To assess the minimum incubation time required to form the biotin–streptavidin complex that enabled effective and fast fluorescence emission from biotin-TLip, multiple 40-μL liposomal samples were incubated in the streptavidin-immobilized wells for 30 s, and 5, 10, 15, 20, and 30 min. The results were compared with the negative control to determine the minimum incubation time required.

LOD investigation of the TLip-LISA

To investigate the LOD in our system, PSA samples with different concentrations were prepared, from 10 pg/mL to 1 ag/mL with tenfold intervals. The biotinylated antiPSA monoclonal antibody for detection was diluted by 80-fold in DPBS according to the manufacturer’s protocol, and streptavidin was dissolved in DPBS and diluted to 2.5 μg/mL for use. To form the complex between the liposomes and anti-PSA monoclonal antibody-immobilized wells (used as purchased 12 strips × 8 wells) in the presence of PSA, 100 μL of PSA solution was first added to the well and incubated for 2.5 h with gentle shaking (Shaker SRR-2, AS-ONE, Japan). Then, the unbound PSA was washed out by 3 × 100 μL of DPBS. The biotinylated anti-PSA-antibody (100 μL) for detection was then added to the same well and incubated for 1 h with shaking and a washing step (100 μL DPBS, 2 ×) after incubation. After that, the 100 μL of streptavidin solution with a concentration of 2.5 μg/mL was added to the target wells and incubated for 45 min with gentle shaking. Then, the free reagents were washed out by 2 × 100 μL of DPBS. Finally, 60 μL of TLip dispersion with a SQR22 concentration of 5 μg/mL was added to the well followed by 30 min of incubation.

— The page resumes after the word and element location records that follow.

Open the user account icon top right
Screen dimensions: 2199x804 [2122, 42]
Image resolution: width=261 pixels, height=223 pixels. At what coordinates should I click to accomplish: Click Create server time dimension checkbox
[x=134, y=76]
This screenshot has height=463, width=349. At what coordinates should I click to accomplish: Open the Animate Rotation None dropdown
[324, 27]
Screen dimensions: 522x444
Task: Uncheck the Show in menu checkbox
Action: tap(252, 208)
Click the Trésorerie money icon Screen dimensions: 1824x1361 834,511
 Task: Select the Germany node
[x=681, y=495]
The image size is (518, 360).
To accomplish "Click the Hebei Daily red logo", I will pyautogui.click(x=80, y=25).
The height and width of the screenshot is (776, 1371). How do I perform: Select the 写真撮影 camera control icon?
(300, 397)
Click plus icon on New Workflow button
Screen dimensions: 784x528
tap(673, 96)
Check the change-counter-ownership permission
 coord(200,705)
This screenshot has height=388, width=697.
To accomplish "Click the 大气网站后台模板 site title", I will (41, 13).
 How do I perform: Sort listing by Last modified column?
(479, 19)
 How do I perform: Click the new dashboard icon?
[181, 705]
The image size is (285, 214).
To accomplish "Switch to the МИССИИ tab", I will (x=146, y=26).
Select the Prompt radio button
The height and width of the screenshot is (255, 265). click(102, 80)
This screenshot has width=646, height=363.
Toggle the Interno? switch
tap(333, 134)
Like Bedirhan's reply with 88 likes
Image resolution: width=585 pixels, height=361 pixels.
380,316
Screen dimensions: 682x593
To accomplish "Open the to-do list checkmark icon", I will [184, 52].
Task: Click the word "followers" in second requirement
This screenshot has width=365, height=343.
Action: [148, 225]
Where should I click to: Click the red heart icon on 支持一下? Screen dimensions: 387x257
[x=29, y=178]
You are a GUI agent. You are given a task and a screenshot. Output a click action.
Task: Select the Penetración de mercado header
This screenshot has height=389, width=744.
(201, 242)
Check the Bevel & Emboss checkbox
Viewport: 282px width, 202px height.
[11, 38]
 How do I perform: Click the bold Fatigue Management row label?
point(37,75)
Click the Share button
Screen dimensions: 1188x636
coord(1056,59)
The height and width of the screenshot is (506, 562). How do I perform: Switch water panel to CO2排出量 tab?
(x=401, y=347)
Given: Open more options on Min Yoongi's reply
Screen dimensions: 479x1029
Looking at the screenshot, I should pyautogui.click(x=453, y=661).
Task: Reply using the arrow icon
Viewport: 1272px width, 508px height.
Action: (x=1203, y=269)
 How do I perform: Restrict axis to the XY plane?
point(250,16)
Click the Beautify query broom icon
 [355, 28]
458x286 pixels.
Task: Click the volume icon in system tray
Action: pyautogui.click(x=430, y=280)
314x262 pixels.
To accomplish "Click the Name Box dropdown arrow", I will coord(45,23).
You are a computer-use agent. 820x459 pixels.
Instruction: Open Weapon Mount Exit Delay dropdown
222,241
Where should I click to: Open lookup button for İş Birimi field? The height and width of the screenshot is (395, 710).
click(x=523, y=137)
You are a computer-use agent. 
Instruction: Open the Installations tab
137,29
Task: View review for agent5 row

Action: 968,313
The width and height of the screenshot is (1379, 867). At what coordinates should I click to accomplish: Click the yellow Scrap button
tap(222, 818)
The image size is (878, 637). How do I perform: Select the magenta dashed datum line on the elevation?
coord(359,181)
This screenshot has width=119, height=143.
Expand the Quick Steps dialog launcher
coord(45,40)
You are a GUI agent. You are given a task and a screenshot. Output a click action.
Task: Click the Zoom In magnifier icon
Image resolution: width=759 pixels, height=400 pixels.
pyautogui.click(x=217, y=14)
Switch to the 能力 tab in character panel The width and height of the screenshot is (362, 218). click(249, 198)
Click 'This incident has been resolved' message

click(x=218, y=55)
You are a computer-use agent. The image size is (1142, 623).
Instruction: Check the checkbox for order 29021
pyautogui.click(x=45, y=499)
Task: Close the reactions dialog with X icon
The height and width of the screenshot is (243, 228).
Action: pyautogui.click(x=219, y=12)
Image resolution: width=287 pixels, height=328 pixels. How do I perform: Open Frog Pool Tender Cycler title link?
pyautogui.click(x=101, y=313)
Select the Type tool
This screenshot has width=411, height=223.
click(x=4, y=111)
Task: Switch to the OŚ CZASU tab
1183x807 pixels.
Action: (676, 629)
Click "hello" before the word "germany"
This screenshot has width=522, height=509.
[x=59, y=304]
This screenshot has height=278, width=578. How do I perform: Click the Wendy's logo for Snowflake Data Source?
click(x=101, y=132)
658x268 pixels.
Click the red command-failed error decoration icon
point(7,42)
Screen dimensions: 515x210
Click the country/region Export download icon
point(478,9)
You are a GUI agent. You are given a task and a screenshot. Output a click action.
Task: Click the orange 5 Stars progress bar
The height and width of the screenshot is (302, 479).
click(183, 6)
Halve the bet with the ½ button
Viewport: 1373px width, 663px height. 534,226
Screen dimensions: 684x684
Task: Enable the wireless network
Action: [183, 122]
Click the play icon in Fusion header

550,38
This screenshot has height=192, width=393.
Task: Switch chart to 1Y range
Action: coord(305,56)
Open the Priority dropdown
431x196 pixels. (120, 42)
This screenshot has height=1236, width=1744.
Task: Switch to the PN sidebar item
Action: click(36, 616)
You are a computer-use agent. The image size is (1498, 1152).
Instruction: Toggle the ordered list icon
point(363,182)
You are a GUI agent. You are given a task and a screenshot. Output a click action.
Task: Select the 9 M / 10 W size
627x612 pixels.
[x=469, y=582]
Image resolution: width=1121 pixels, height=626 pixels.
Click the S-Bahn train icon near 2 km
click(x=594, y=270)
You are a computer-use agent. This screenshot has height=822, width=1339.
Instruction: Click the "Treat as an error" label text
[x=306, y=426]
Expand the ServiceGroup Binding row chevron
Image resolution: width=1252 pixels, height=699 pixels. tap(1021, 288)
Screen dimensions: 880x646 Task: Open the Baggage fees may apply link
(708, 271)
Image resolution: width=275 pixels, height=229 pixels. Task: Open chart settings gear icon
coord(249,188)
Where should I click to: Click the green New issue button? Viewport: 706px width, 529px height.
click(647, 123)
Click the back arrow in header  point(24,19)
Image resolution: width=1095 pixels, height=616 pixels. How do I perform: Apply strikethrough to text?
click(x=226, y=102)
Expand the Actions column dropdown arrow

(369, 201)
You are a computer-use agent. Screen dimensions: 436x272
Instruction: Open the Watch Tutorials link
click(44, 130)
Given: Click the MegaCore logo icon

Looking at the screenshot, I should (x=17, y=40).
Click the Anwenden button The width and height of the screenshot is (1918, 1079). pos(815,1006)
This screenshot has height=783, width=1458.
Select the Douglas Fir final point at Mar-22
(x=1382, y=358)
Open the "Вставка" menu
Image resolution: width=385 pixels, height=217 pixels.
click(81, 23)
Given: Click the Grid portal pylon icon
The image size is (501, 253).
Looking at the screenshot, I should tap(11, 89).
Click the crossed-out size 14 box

Similar to the proof-of-concept experiments, we used the same hot plate, which was pre-heated to 80 °C, which promoted fast heating of the bound liposomes, and the same fluorescence detector to monitor the fluorescence intensity changes of the biotin-TLip. To better compare the time differences caused by the PSA, the negative control groups no longer used PEG-TLip. Instead, biotin-TLip were used in the negative control group, but no PSA molecules were added in that group. We used a micro-optic probe with a working distance of 2 mm and spot size of 0.2 mm (Probe4020) for higher precision and sensitivity. The results of the fluorescence intensity changes were evaluated in terms of the inflection point of the fluorescence intensity change.

Calculation of LOD

The calculation method of LOD in this study was based on previous highly sensitive detection methods13,14,37. A linear regression line of PSA concentration and inflection time was obtained between 1 fg/mL and 10 ag/mL. The LOD was computed as the PSA concentration corresponded to the inflection time equal to the average inflection time of negative control minus three times of the negative control standard deviation. The average inflection time of negative control was 36.6 s with standard deviation of ± 3.3 s. Thus, the computed LOD was determined to be 27.6 ag/mL corresponding to an inflection time point of 26.7 s.